— Task to complete —
A faithful copy of every entry, with the pictures removed, is what is needed here.
[Records supplied — start]
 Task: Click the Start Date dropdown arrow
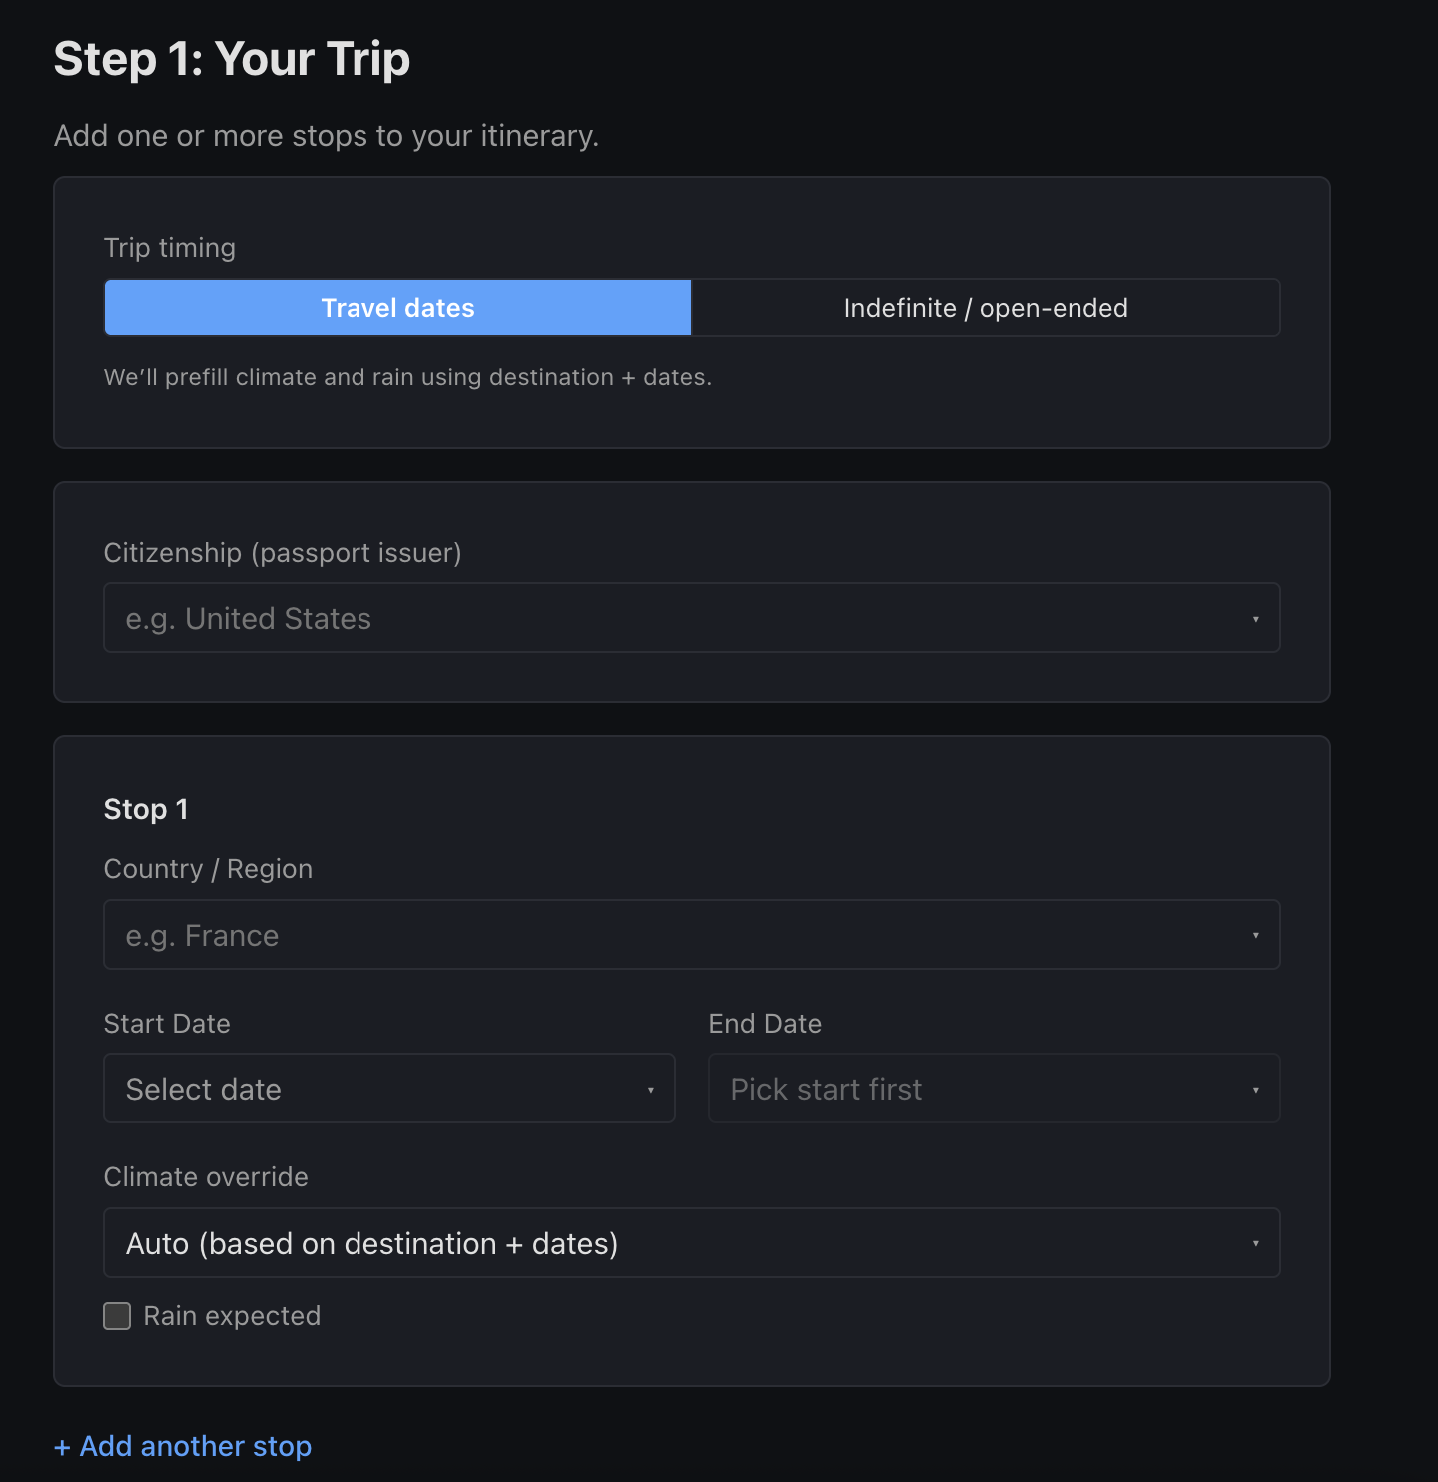pos(651,1089)
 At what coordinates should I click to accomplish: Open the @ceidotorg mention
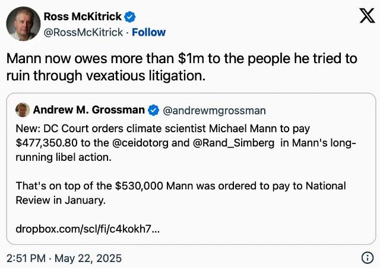[x=140, y=143]
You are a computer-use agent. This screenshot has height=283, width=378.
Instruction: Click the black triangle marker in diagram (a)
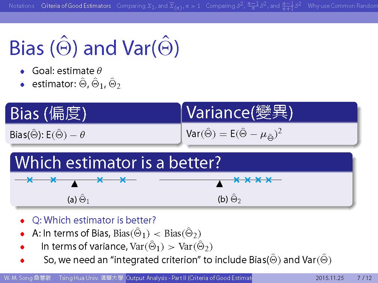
[Records supplied — finish]
— Response to this task —
 Task: Click the Start Date dropdown arrow
pos(651,1089)
 At what coordinates should I click to accomplish: Open the @ceidotorg mention
[x=140, y=143]
You are a computer-use agent. This screenshot has height=283, width=378.
Instruction: Click the black triangle marker in diagram (a)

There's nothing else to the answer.